■ **Item position listing**
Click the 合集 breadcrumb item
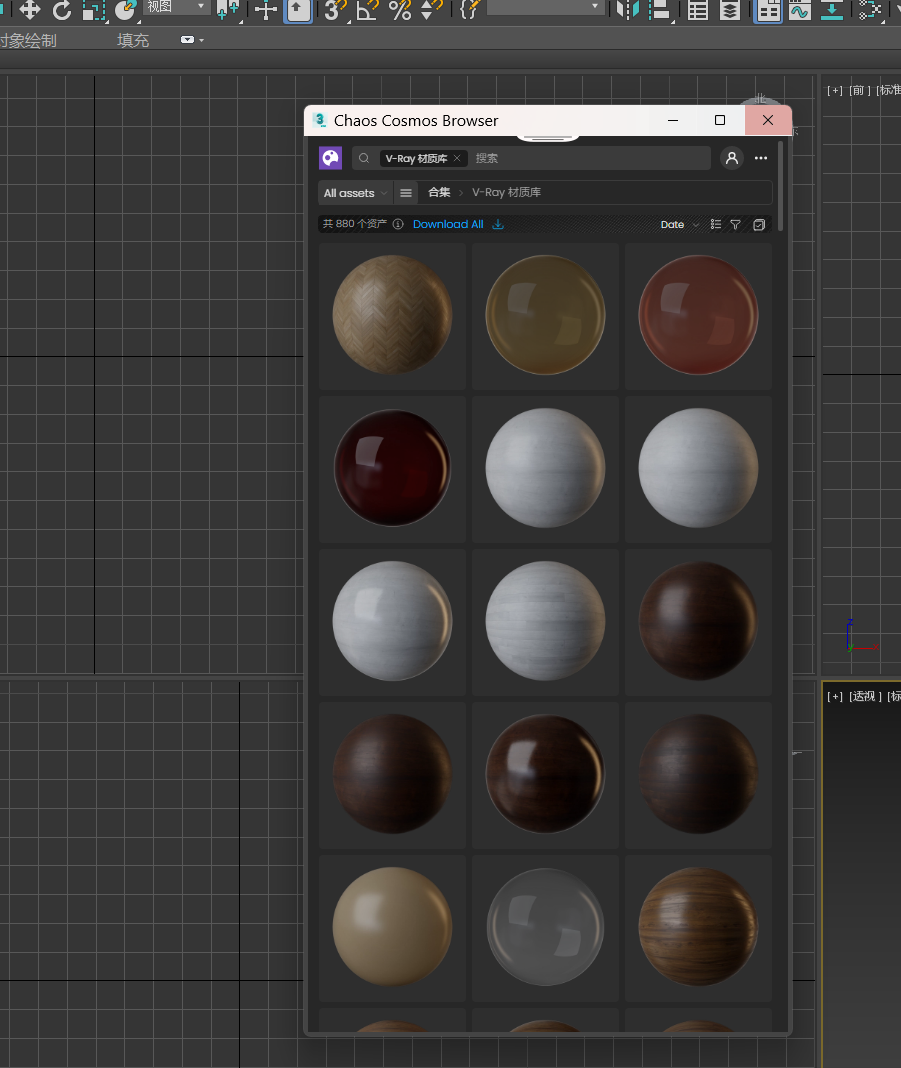point(437,192)
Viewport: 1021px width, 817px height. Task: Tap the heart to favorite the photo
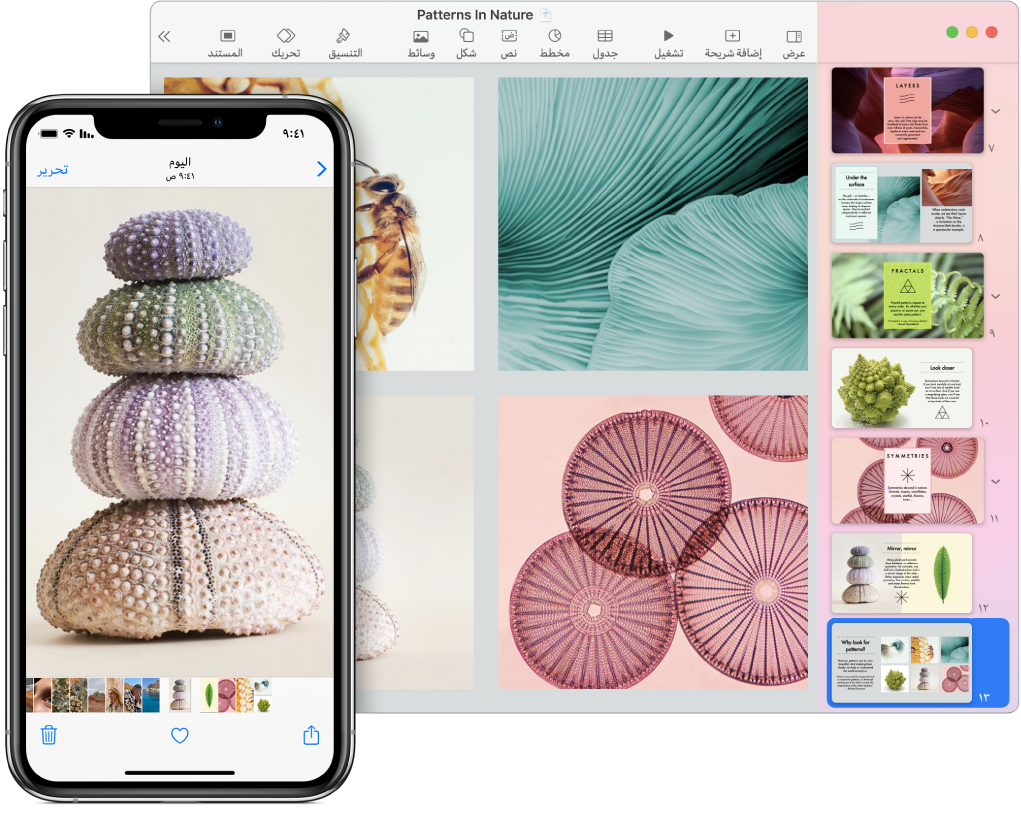179,735
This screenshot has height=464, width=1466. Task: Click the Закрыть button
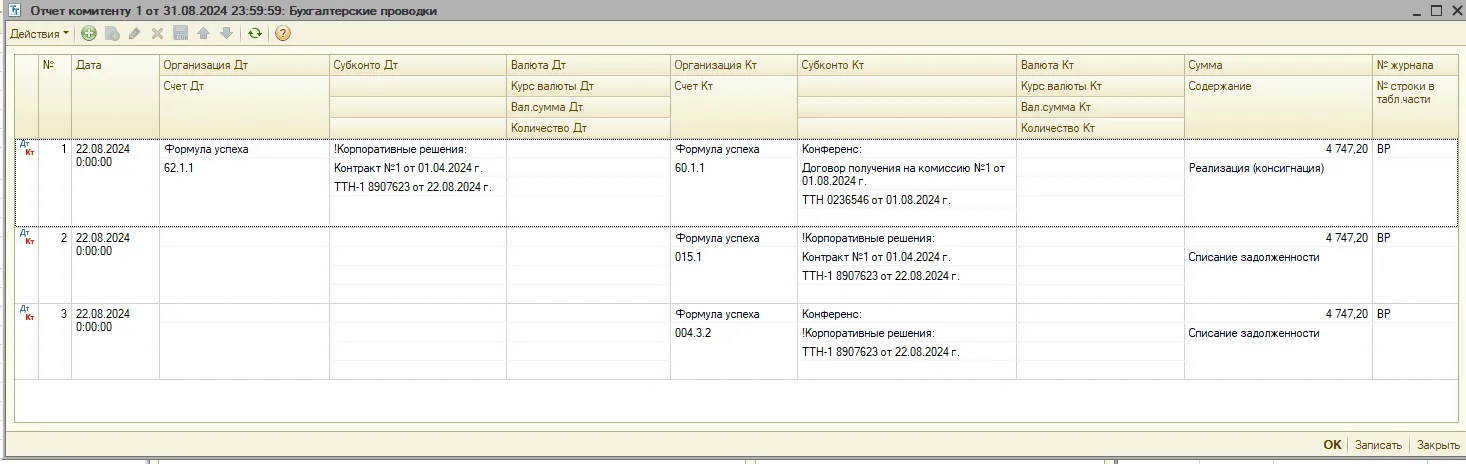tap(1438, 445)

■ **INSTRUCTIONS FOR THE TASK**
Copy out every line of the listing above word for word, leaving out the pictures.

■ **WRITTEN REPLY**
Click the 合集 breadcrumb item
point(437,192)
Viewport: 1021px width, 817px height. Task: Tap the heart to favorite the photo
179,735
This screenshot has height=464, width=1466. Task: Click the Закрыть button
tap(1438, 445)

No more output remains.